- **Your goal**
Nothing but the lines from the one with "Open the 文件 menu" through the last line of the entries below should appear in the copy, please, and no pictures.

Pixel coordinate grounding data
=== Begin Enclosure ===

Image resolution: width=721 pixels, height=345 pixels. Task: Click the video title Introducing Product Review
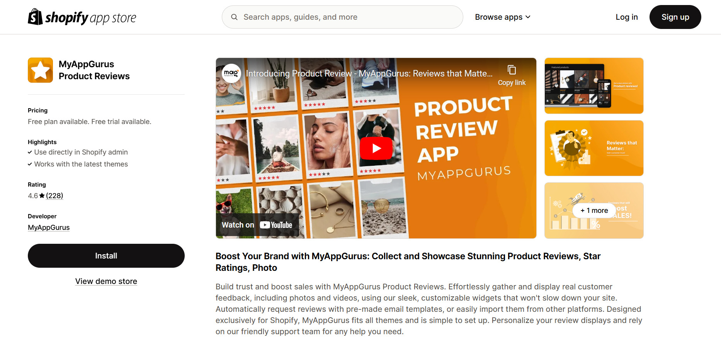click(369, 73)
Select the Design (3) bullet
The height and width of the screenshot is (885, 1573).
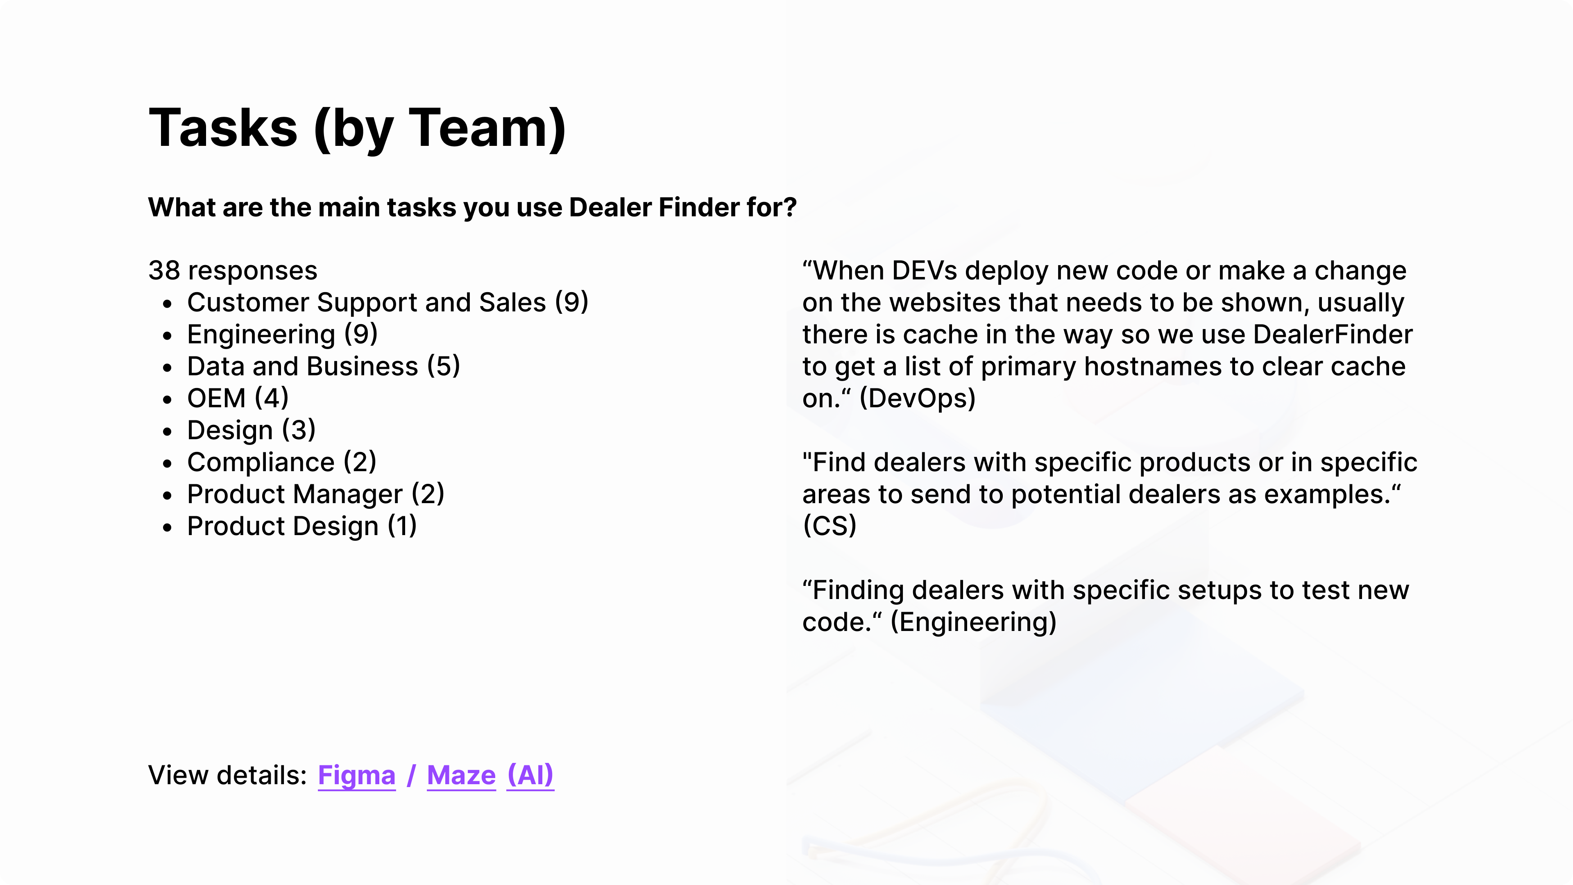click(x=251, y=431)
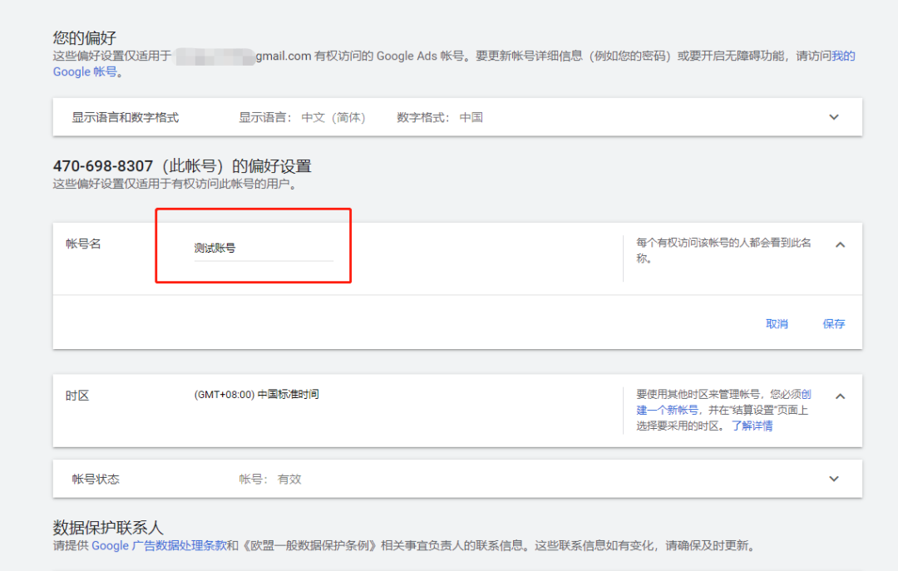
Task: Click the 帐号 status value 有效
Action: coord(289,478)
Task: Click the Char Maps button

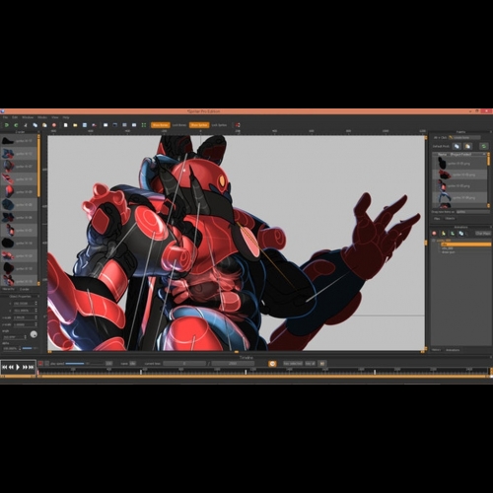Action: (x=483, y=234)
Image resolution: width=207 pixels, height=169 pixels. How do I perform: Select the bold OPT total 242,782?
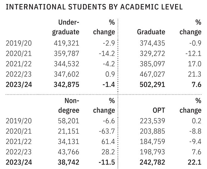tap(151, 163)
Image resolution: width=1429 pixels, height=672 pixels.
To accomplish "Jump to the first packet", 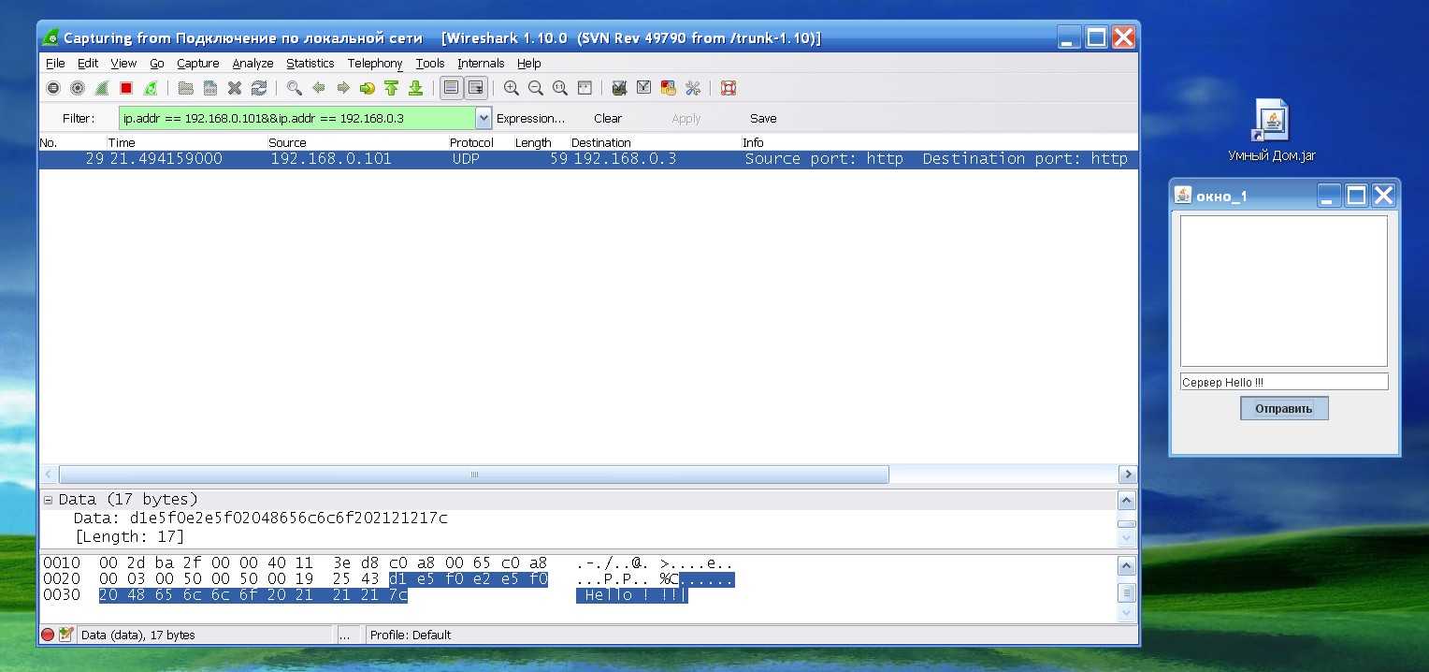I will (391, 88).
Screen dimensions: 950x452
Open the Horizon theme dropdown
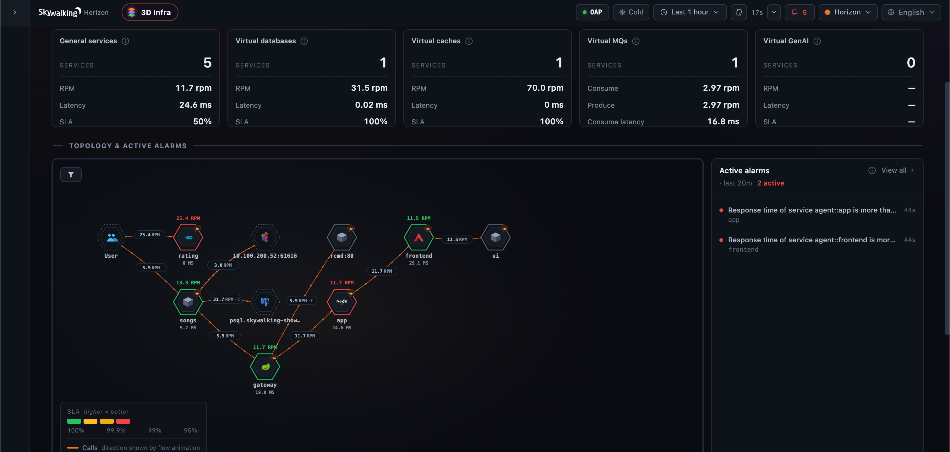click(847, 12)
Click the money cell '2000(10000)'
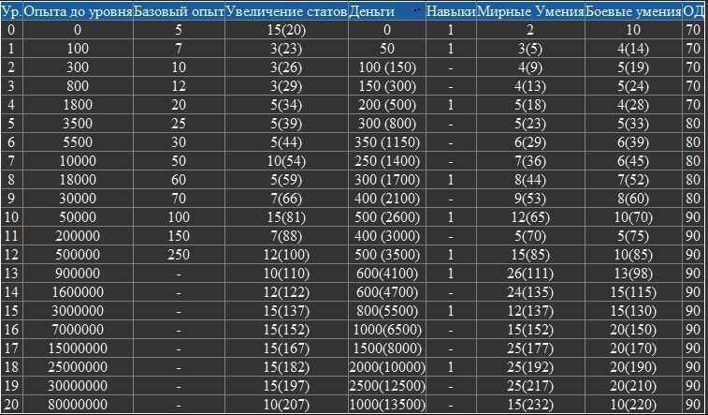 click(385, 366)
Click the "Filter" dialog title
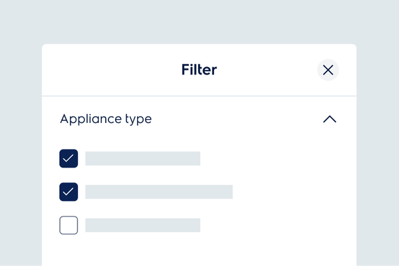 point(199,70)
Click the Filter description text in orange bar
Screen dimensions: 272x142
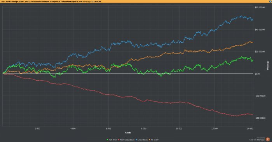tap(42, 2)

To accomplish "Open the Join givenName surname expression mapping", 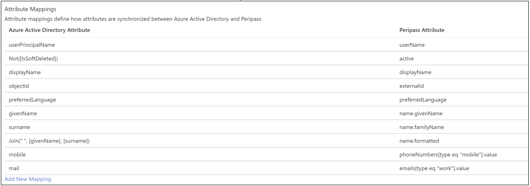I will click(x=49, y=141).
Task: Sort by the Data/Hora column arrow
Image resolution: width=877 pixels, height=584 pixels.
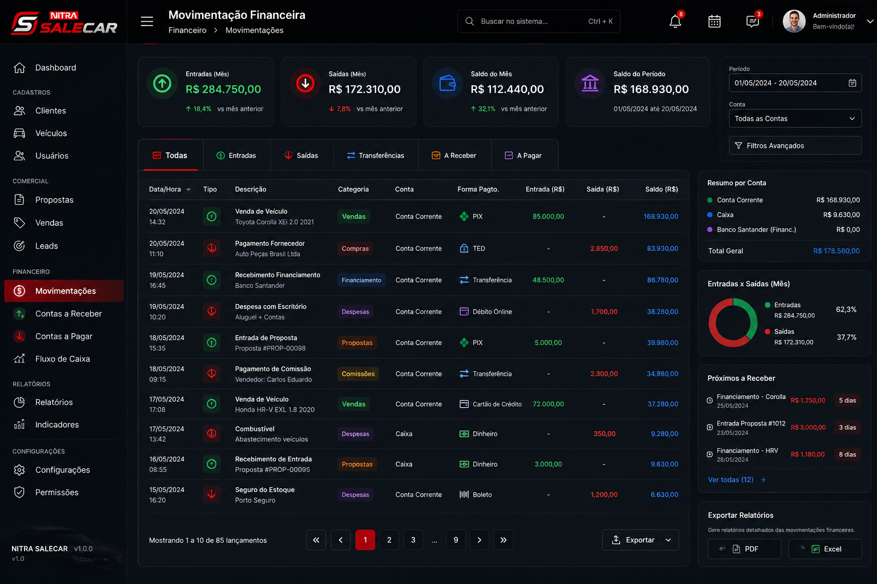Action: tap(188, 189)
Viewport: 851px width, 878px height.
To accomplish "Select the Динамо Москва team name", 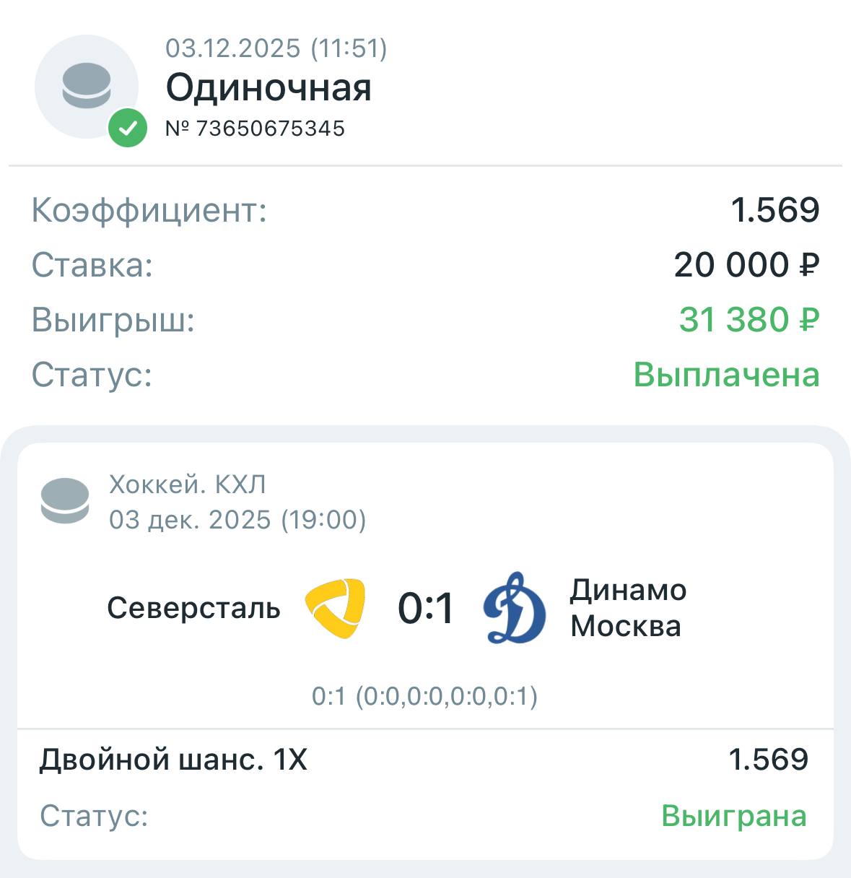I will pos(627,608).
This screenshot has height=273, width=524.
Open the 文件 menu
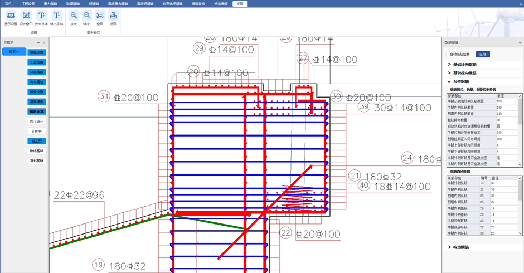click(x=8, y=4)

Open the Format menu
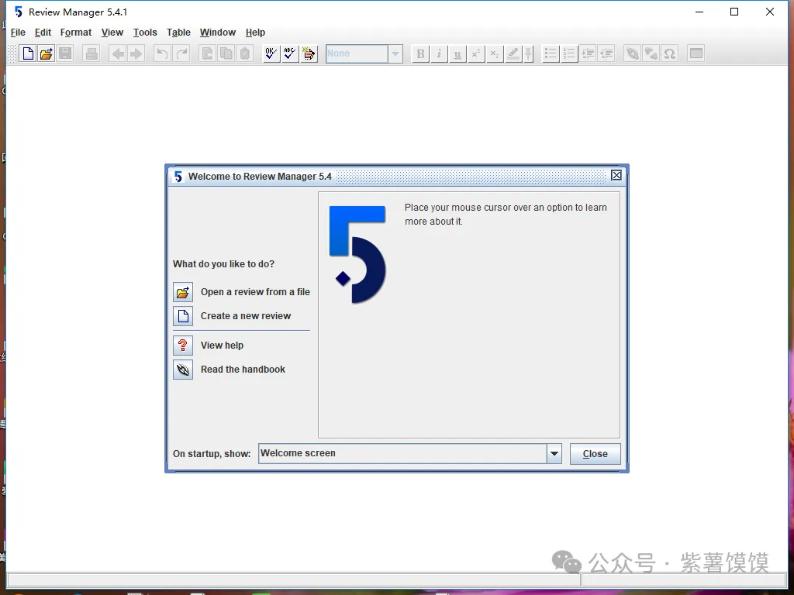point(76,33)
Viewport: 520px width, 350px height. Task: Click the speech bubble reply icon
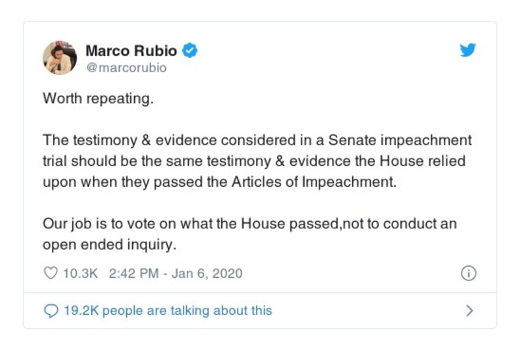(x=51, y=311)
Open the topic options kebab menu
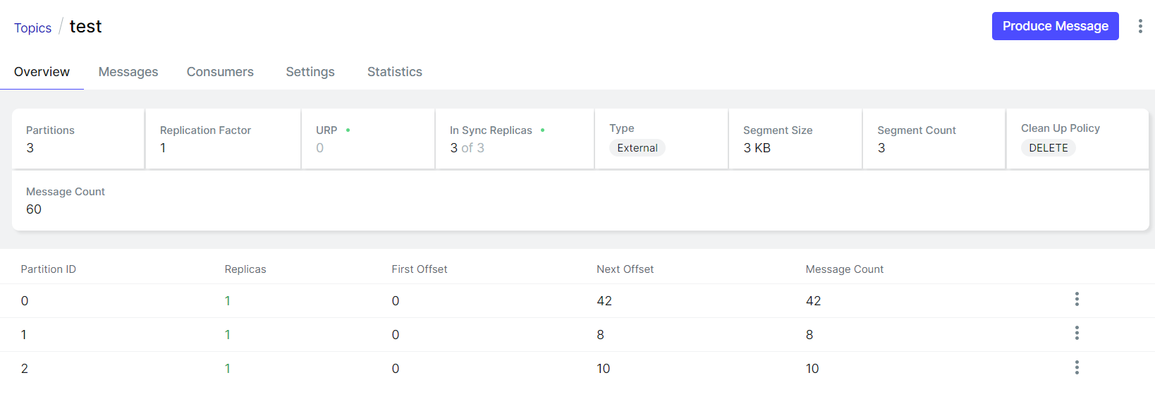The width and height of the screenshot is (1155, 404). click(1140, 26)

=== End Enclosure ===

- **Answer below**
Open the 文件 menu
click(x=8, y=4)

Open the Format menu
point(76,33)
Viewport: 520px width, 350px height. Task: Click the speech bubble reply icon
(x=51, y=311)
Open the topic options kebab menu
The width and height of the screenshot is (1155, 404). click(1140, 26)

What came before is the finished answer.